The first, by a blood clot (called "thrombus") obstructs the flow of blood to certain parts of the
brain. The thrombus can form in an artery affected by atherosclerosis. Atherosclerosis is a process
that is characterized by plaque buildup inside the artery. This plaque makes the arterial wall
thicker, narrowing the vessel. Plaque is made up of fat, cholesterol, fibrin (a coagulant substance)

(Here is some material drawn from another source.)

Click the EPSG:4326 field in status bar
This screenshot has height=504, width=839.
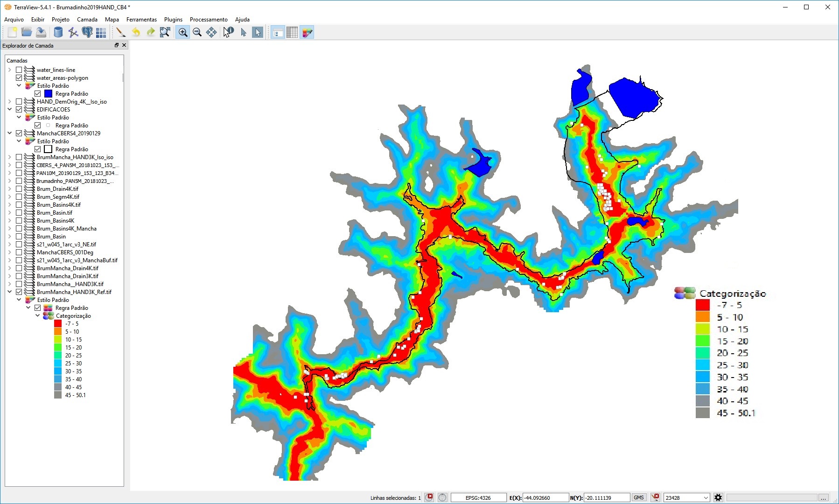point(478,497)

and calcium. As plaque builds up in the arteries, blood circulates more slowly and difficultly,
facilitating coagulation. A blood vessel narrowed by atherosclerosis is more likely to be blocked by
a clot, thus interrupting blood flow.

The second, a plunger. This is caused by a blood clot that originates in another place in the body,
usually the heart, and travels through the blood to the brain. This clot clogs an artery that leads to
or is inside the brain.

The plunger reaches a point where it cannot keep moving forward and gets stuck, obstructing a
small cerebral artery and interrupting the flow of blood to the brain.